Every line from the line containing "Task: Click the green Facebook segment" to the end of the data must appear in the answer exactly as it appears there, and nothing else.

↓

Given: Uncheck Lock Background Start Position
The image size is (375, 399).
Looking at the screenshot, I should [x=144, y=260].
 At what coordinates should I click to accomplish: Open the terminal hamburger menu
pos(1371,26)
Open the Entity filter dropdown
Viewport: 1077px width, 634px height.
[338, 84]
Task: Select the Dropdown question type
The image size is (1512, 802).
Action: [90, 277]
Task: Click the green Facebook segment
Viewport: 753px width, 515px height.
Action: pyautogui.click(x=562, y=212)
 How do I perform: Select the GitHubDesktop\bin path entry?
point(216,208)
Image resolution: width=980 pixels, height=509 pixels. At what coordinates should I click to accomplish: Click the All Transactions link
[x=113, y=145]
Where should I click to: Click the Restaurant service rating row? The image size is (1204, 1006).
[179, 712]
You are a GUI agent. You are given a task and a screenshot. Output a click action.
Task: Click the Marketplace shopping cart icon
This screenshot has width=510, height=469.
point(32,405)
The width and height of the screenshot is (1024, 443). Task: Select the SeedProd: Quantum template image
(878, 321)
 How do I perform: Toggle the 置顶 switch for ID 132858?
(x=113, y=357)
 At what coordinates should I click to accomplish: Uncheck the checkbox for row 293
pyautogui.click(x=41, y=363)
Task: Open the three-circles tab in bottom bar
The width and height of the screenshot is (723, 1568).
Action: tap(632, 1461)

↑

ANSWER TO THIS PROBLEM:
Task: Click the green Facebook segment
Viewport: 753px width, 515px height.
Action: pyautogui.click(x=562, y=212)
 How do I perform: Select the GitHubDesktop\bin path entry?
point(216,208)
Image resolution: width=980 pixels, height=509 pixels. At what coordinates should I click to accomplish: Click the All Transactions link
[x=113, y=145]
Where should I click to: Click the Restaurant service rating row? The image size is (1204, 1006).
[179, 712]
You are a GUI agent. You are given a task and a screenshot. Output a click action.
Task: Click the Marketplace shopping cart icon
This screenshot has width=510, height=469.
point(32,405)
The width and height of the screenshot is (1024, 443). Task: Select the SeedProd: Quantum template image
(878, 321)
 How do I perform: Toggle the 置顶 switch for ID 132858?
(x=113, y=357)
 At what coordinates should I click to accomplish: Uncheck the checkbox for row 293
pyautogui.click(x=41, y=363)
Task: Open the three-circles tab in bottom bar
The width and height of the screenshot is (723, 1568).
Action: tap(632, 1461)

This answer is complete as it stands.